Fatty acid oxidation (FAO) is the predominant energy-producing pathway in the healthy heart. Abnormalities in FAO are associated with many ischemic and nonischemic disease states. The aim of the present study was to further validate 16-[(18)F]-fluoro-4-thia-palmitate ((18)F-FTP) as a metabolically trapped FAO probe in the isolated perfused rat heart model by examining both the effects of hypoxia and the effects of changes in exogenous fatty acid availability.

Hearts were excised from Sprague-Dawley rats and perfused in the Langendorff mode with Krebs-Henseleit solution under the following conditions: palmitate at 0.4 mmol/L with 95% oxygen, palmitate at 0.4 mmol/L with 35% oxygen, palmitate at 0.2 mmol/L plus oleate at 0.2 mmol/L with 95% oxygen, and palmitate at 0.2 mmol/L plus oleate at 0.2 mmol/L with 35% oxygen. Hearts were paced at 270 beats per minute, and the rate of left ventricular pressure change (LV dP/dt) was monitored. (18)F-FTP in the perfusion medium was administered for 20 min, and this step was followed by a 20-min washout period without tracer in the perfusion medium. (18)F kinetics in the whole heart were monitored externally, and the time-activity curves were analyzed to determine the fractional trapping rate for (18)F-FTP (FTR(FTP)). A "lumped constant" (LC) was defined as the ratio of FTR(FTP) to the fractional rate of oxidation of fatty acid in the perfusion medium.

The kinetic data for (18)F-FTP demonstrated metabolic trapping of (18)F radioactivity that was insensitive to changes in the mixture of fatty acids in the perfusion medium but that was sensitive to the inhibition of mitochondrial FAO by hypoxia.

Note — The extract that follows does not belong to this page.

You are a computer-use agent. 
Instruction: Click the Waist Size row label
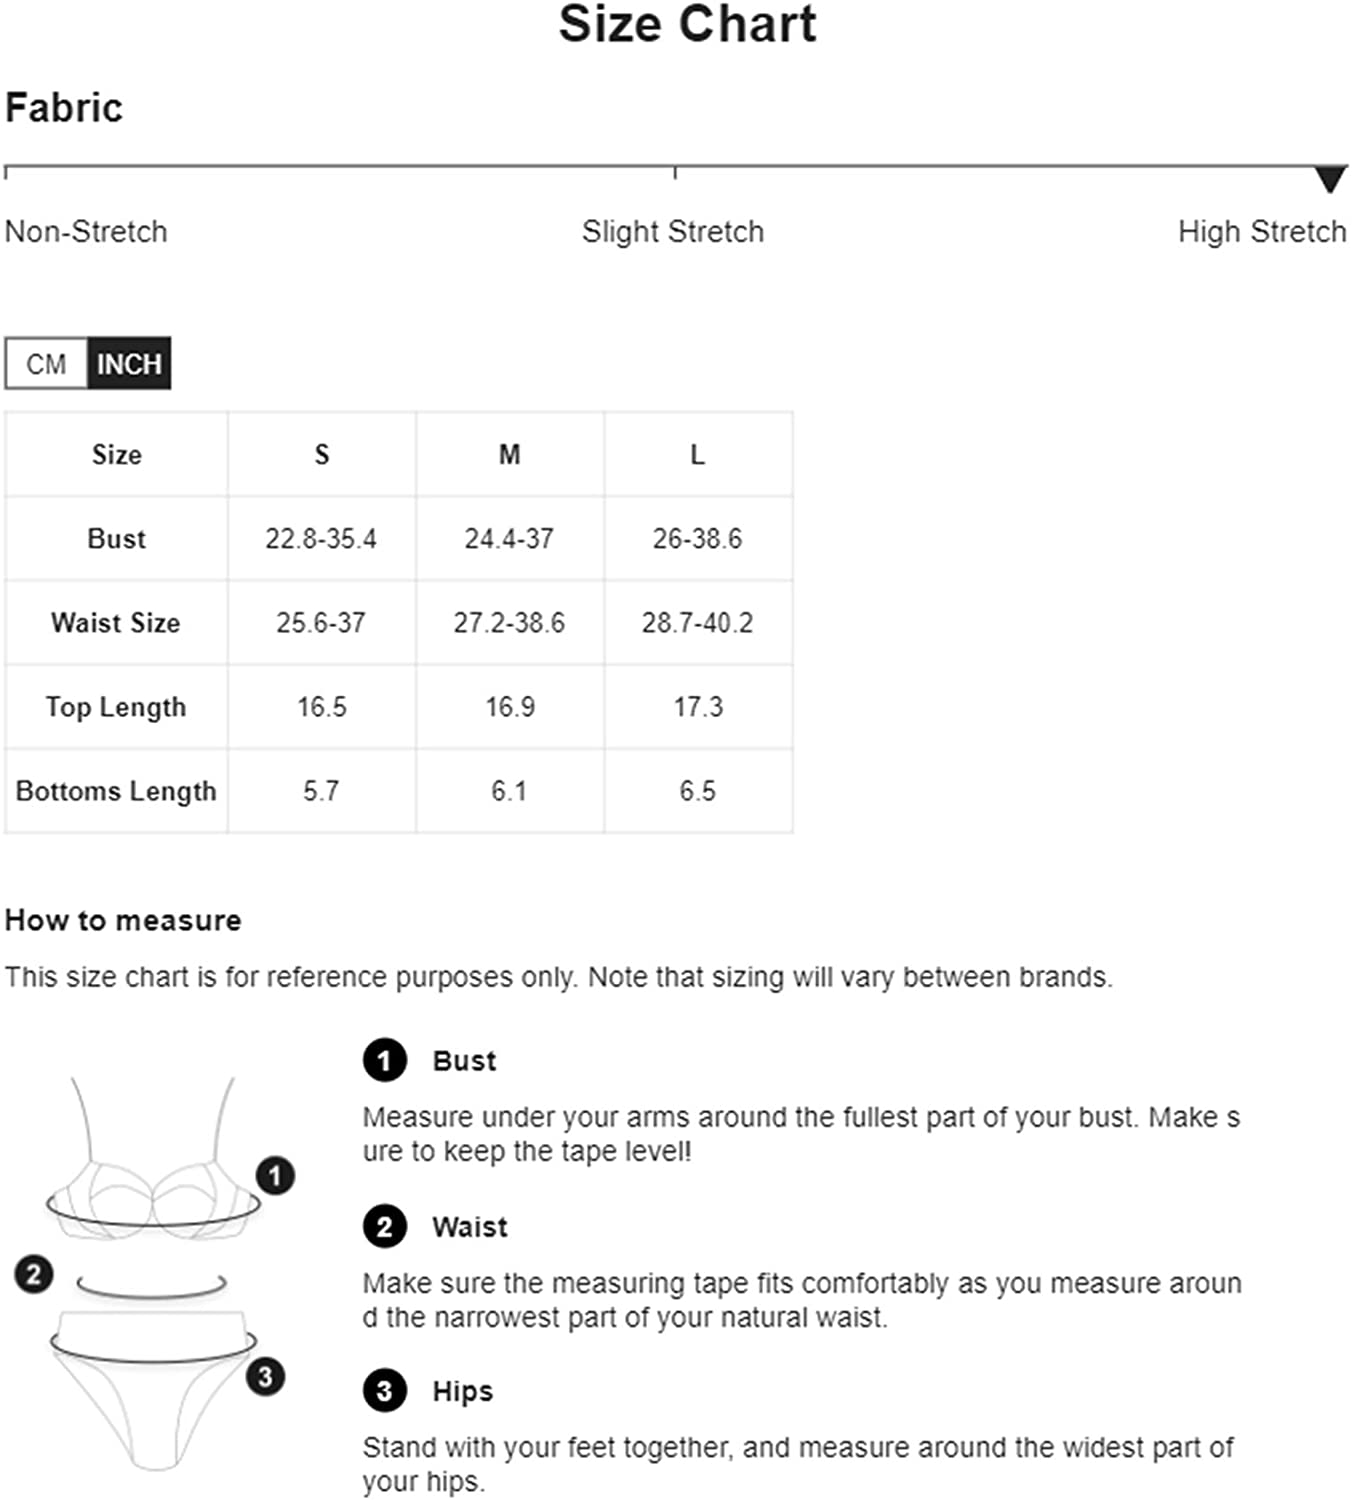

LV dP/dt was reduced 47%-67% in hypoxic hearts relative to hearts with normal oxygenation (controls). FAO rates for palmitate and oleate were similar in group 3 (palmitate alone) and group 4 (palmitate and oleate). FAO was decreased 70%-76% with hypoxia, whereas FTR(FTP) was reduced 86%-88%, demonstrating hypersensitivity of a change in (18)F-FTP retention to FAO inhibition by oxygen deprivation. The (18)F-FTP LC was approximately 2 in myocardium with normal oxygenation and fell to 1.0-1.2 in hypoxic myocardium.

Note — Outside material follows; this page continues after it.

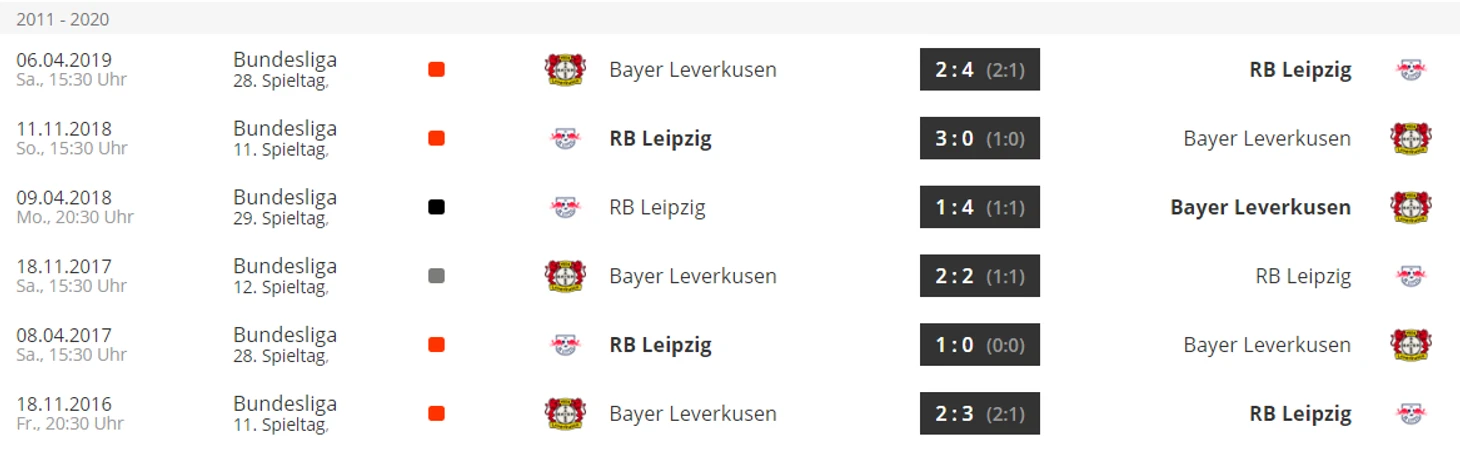Open the 3:0 score of 11.11.2018 match
Image resolution: width=1460 pixels, height=464 pixels.
980,138
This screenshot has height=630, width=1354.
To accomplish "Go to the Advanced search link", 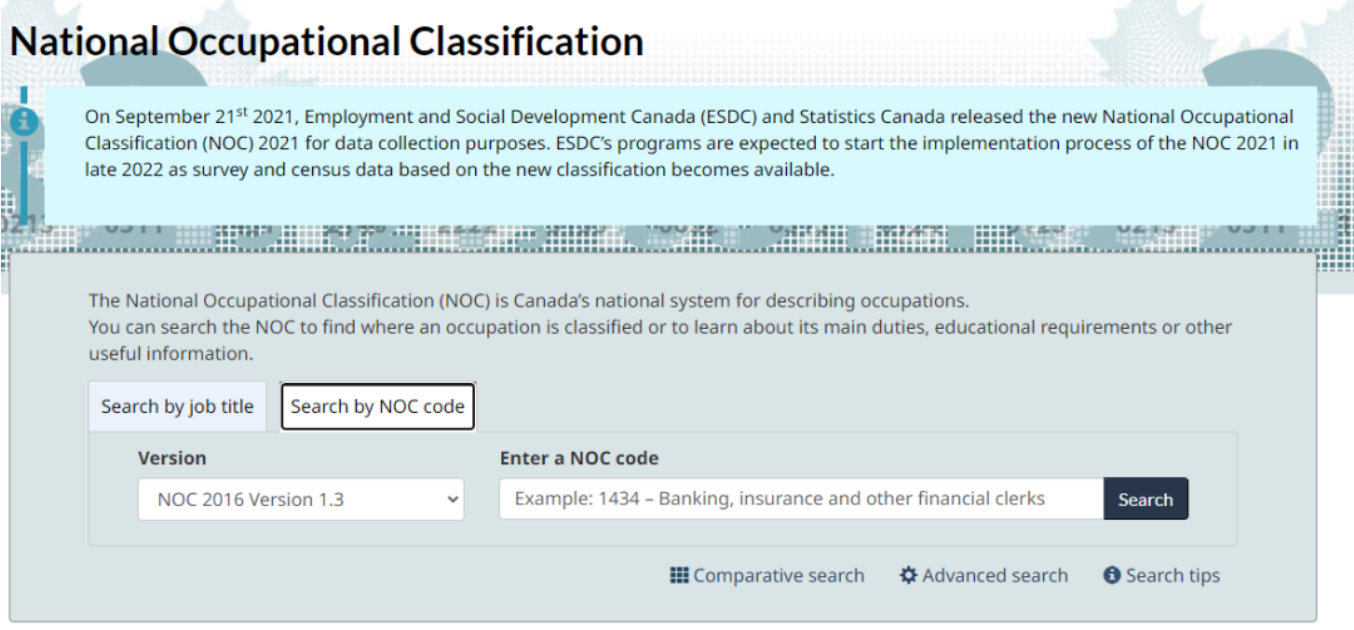I will [x=994, y=575].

The results confirm (18)F-FTP to be a metabolically trapped palmitate analog that is capable of indicating rates of myocardial oxidation of exogenous long-chain fatty acids. The heterogeneous nature of fatty acids in plasma does not alter the quantitative analysis of (18)F-FTP kinetics. However, the decreased LC value in hypoxic myocardium suggests the need to develop an understanding of the relationship of (18)F-FTP processing to natural fatty acids at key limiting transport and metabolism processes, analogous to previous studies examining the LC values for radiolabeled deoxyglucose tracers used to estimate the glucose metabolic rate.